Please return, word for word, the line containing "How do I perform: Click the sudo" and each line after it through the end of the data below, and nothing else.
-- DATA SUPPLIED follows --
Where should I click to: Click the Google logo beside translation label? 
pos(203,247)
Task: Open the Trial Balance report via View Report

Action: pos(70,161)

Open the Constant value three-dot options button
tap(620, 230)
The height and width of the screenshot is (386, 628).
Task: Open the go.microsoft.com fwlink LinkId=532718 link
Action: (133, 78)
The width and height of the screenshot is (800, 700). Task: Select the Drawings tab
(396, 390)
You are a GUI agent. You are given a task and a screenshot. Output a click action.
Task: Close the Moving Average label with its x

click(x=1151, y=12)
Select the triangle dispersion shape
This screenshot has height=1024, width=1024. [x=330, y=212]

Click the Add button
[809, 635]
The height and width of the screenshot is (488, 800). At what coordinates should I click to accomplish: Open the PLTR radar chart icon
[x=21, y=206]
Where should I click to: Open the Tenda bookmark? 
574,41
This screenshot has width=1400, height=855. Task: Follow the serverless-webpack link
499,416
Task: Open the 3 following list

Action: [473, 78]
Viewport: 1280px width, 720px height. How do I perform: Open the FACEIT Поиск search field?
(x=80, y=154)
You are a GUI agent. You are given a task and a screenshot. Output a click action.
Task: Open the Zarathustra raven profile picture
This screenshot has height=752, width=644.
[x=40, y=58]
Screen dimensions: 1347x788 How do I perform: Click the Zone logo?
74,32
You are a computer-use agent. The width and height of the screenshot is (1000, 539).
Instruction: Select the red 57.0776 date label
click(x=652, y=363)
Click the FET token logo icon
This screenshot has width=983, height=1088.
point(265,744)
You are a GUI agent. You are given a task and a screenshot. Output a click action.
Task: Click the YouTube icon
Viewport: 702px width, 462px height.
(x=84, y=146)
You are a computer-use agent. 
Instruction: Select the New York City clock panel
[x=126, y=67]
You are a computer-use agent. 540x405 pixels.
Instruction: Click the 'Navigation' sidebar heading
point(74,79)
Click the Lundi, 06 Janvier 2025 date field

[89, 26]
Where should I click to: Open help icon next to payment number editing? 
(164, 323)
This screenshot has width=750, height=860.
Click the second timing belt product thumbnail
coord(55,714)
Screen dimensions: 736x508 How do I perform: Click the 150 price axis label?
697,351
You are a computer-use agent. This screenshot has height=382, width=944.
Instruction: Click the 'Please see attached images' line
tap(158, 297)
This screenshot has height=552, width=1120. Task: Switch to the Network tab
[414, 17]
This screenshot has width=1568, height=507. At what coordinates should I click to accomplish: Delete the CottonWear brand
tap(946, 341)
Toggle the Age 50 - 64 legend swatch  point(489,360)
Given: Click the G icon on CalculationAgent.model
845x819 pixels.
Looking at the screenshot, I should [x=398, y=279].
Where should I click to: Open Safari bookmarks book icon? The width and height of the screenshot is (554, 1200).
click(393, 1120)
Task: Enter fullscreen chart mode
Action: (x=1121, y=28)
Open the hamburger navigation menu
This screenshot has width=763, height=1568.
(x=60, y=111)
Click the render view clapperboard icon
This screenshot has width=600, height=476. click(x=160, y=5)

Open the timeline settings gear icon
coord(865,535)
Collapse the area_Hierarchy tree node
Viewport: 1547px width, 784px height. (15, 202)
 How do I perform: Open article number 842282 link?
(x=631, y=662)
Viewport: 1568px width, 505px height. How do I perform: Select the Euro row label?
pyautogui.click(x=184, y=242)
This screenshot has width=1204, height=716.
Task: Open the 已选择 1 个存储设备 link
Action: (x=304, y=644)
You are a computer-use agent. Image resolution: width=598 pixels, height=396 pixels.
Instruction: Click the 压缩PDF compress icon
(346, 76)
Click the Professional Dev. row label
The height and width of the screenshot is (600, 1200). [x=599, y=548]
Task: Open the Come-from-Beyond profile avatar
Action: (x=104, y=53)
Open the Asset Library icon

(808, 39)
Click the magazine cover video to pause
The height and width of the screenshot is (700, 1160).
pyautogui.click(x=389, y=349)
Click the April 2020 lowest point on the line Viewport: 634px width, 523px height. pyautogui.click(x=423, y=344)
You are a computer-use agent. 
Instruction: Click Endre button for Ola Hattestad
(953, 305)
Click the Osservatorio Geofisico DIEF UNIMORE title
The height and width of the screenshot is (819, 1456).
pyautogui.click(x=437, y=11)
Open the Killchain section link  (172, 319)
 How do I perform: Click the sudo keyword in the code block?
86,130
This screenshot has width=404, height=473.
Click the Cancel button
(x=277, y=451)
-- DATA SUPPLIED concluded --
**WORKED SOLUTION**:
 How do I perform: Click the sudo keyword in the code block?
86,130
This screenshot has width=404, height=473.
Click the Cancel button
(x=277, y=451)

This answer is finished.